# WORK ITEM
Please restate every entry exactly. Leave out the pictures.

════════

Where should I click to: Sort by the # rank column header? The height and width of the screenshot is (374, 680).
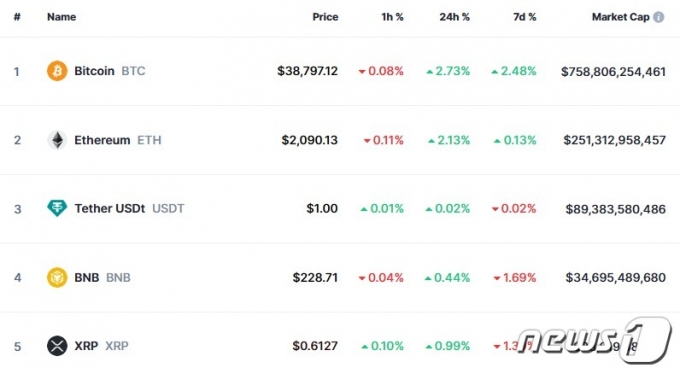click(17, 17)

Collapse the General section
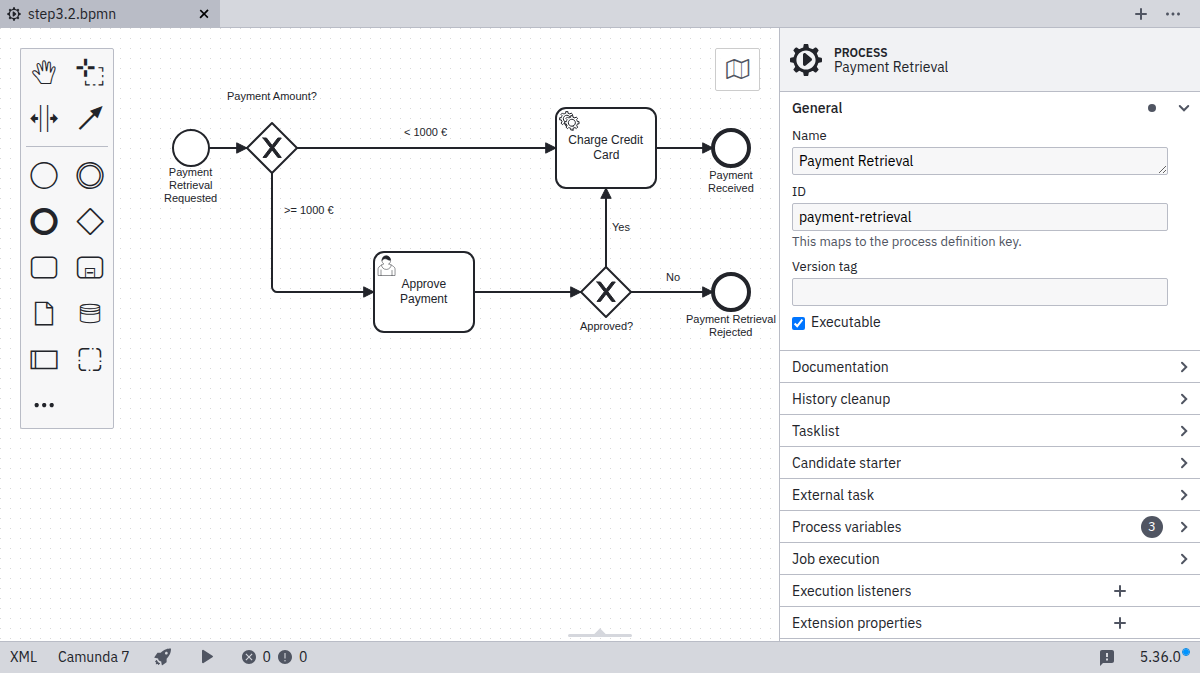tap(1184, 108)
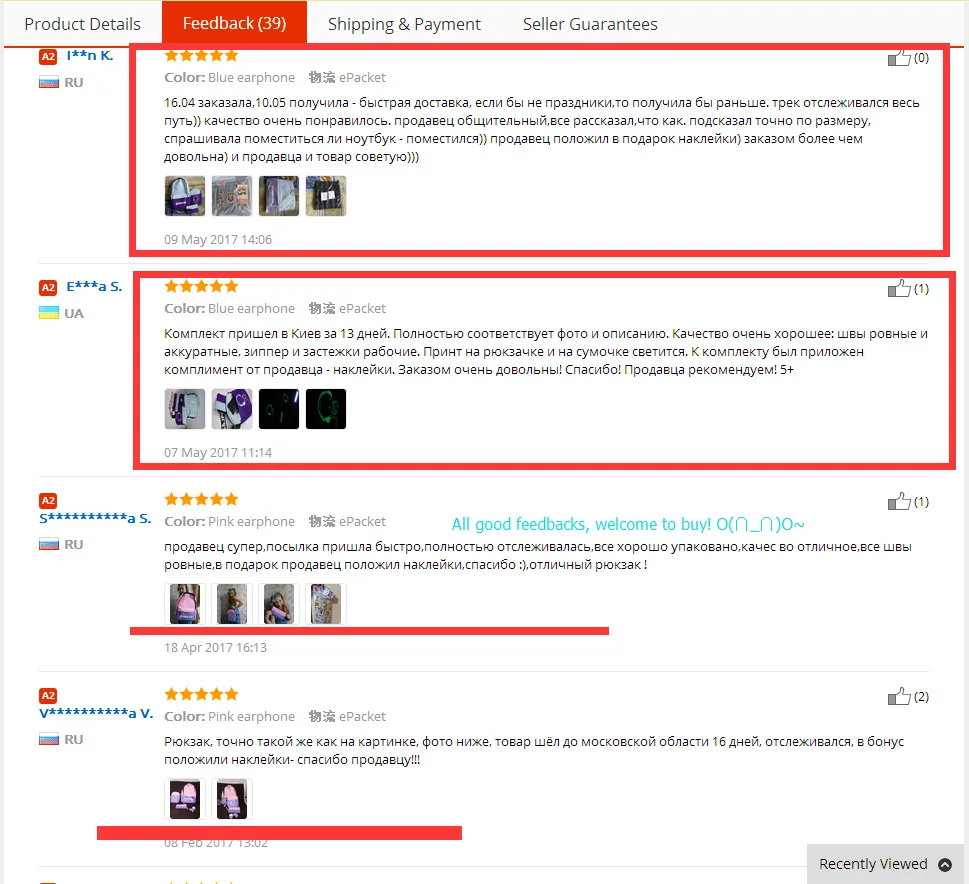Screen dimensions: 969x884
Task: Click the Ukraine flag icon labeled UA
Action: coord(49,313)
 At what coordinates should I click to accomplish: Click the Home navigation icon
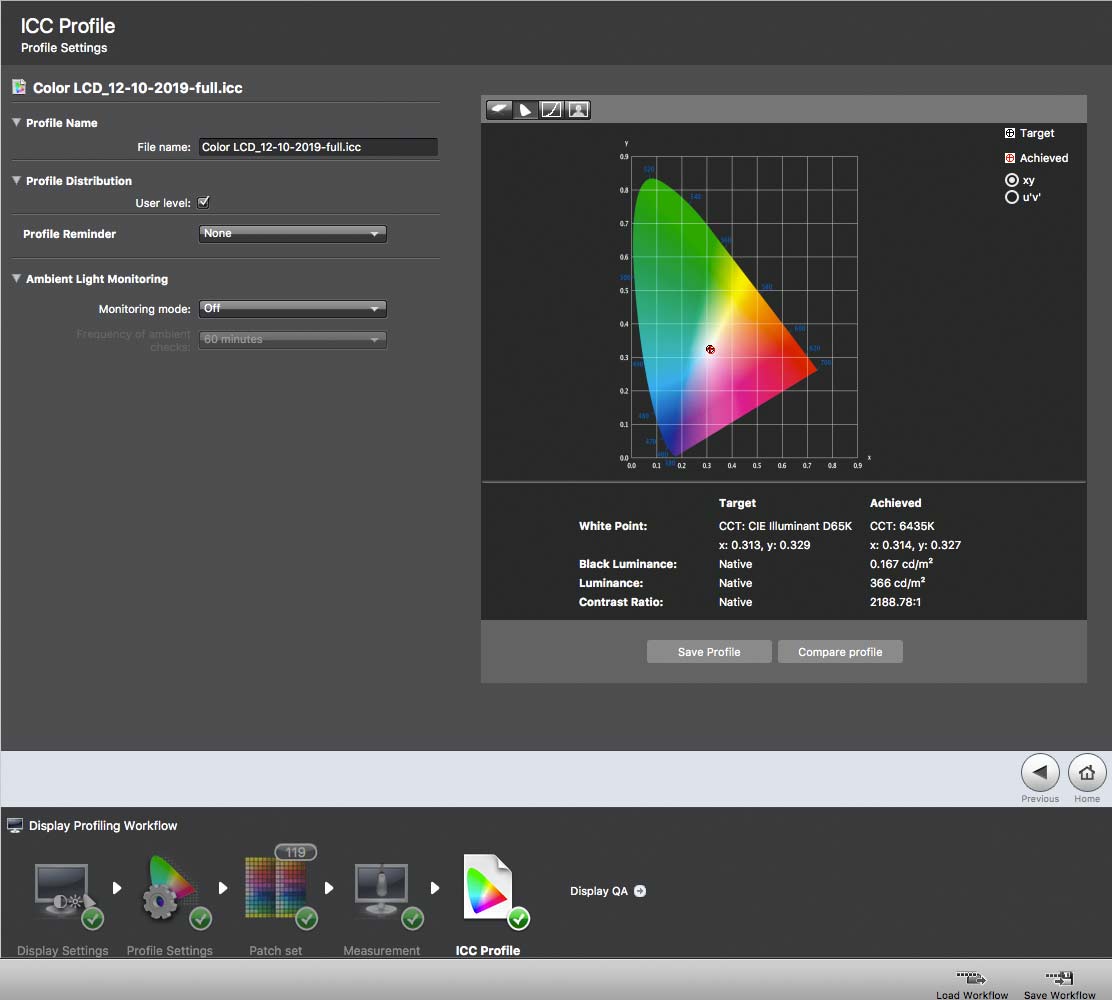point(1086,772)
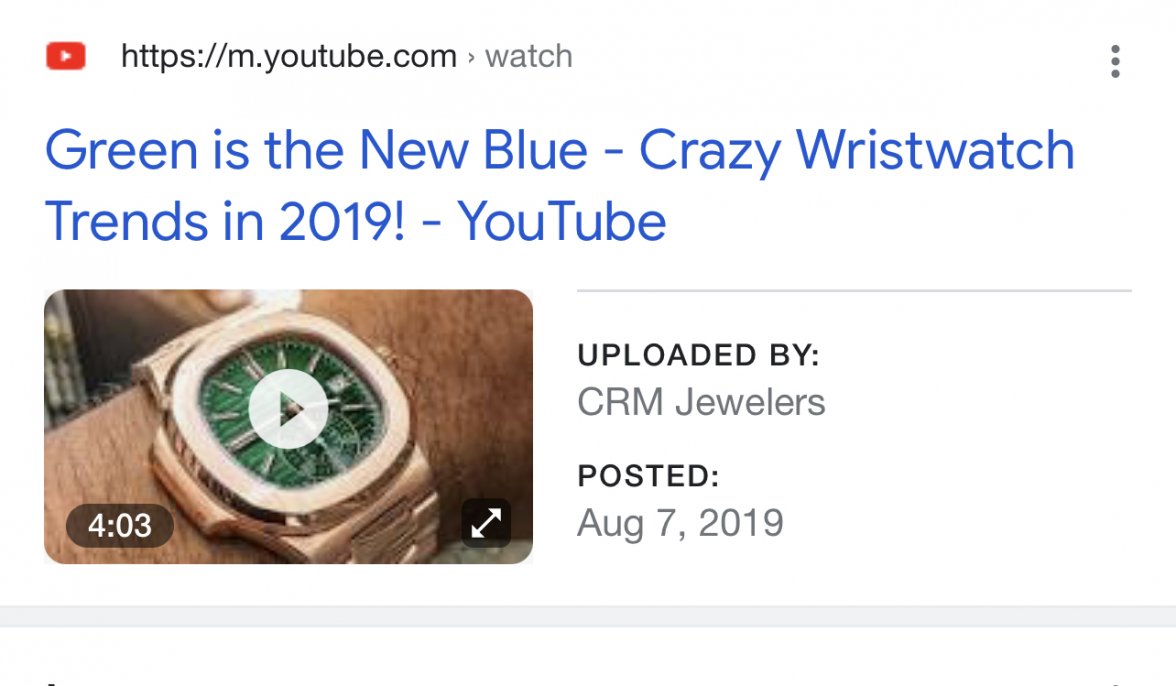Viewport: 1176px width, 686px height.
Task: Click the thin divider line above UPLOADED BY
Action: coord(854,290)
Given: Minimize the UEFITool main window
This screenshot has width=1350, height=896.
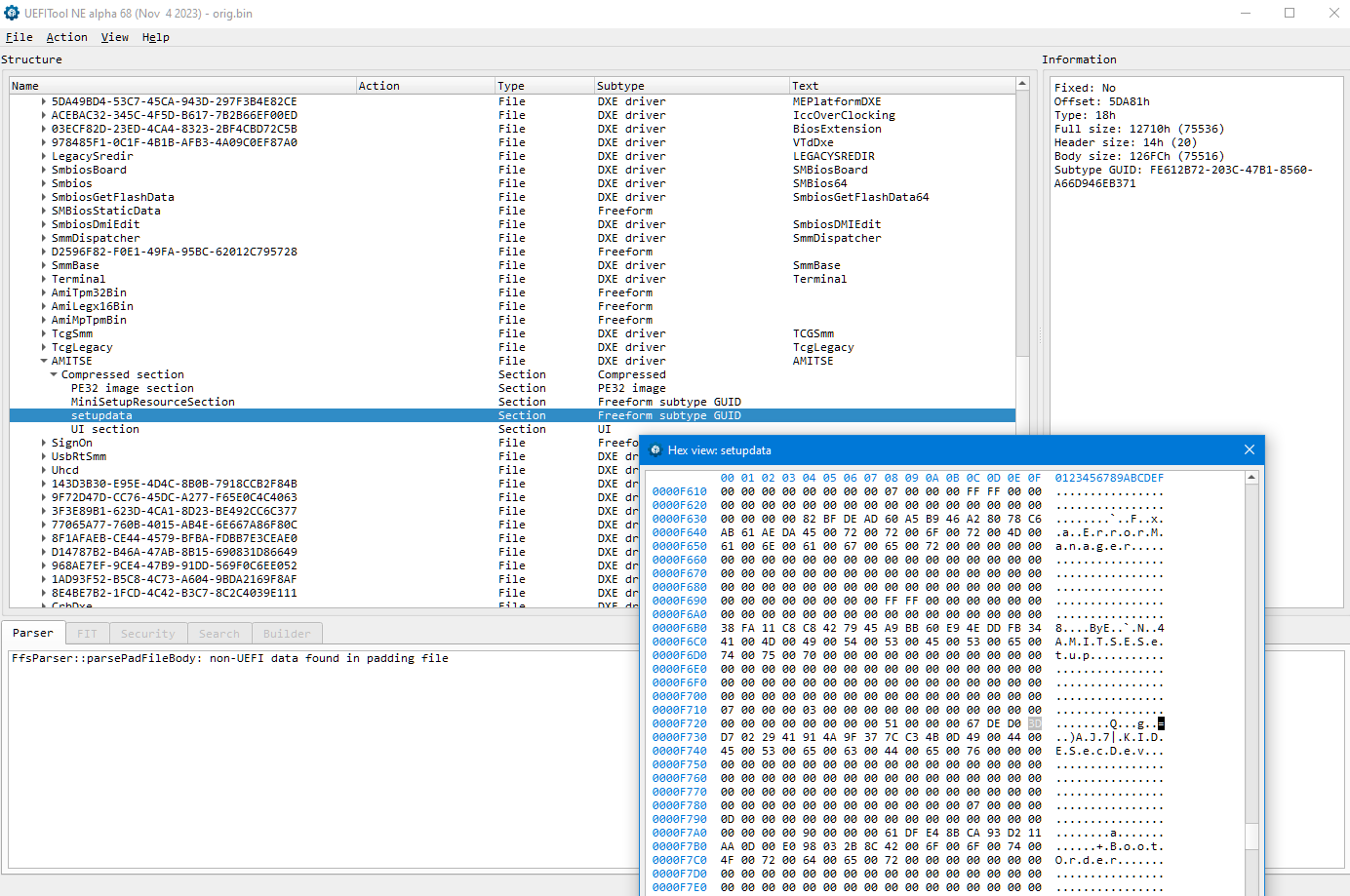Looking at the screenshot, I should point(1246,14).
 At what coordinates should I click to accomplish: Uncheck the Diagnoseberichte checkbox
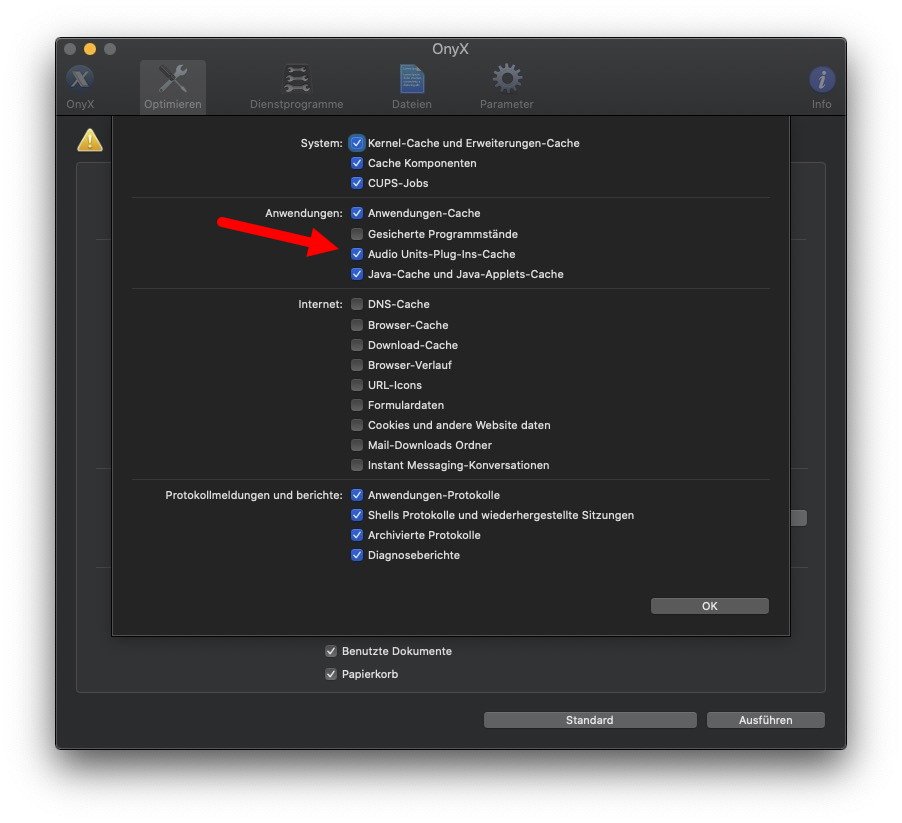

════════

# EXERCISE SOLUTION
Where should I click to: Sort by the # rank column header? The height and width of the screenshot is (374, 680).
click(17, 17)

Collapse the General section
tap(1184, 108)
Screen dimensions: 969x884
Task: Click the Ukraine flag icon labeled UA
Action: coord(49,313)
 At what coordinates should I click to accomplish: Click the Home navigation icon
point(1086,772)
Viewport: 1176px width, 686px height.
Task: Click the thin divider line above UPLOADED BY
Action: coord(854,290)
Given: Minimize the UEFITool main window
This screenshot has width=1350, height=896.
Looking at the screenshot, I should point(1246,14).
 At what coordinates should I click to accomplish: Uncheck the Diagnoseberichte checkbox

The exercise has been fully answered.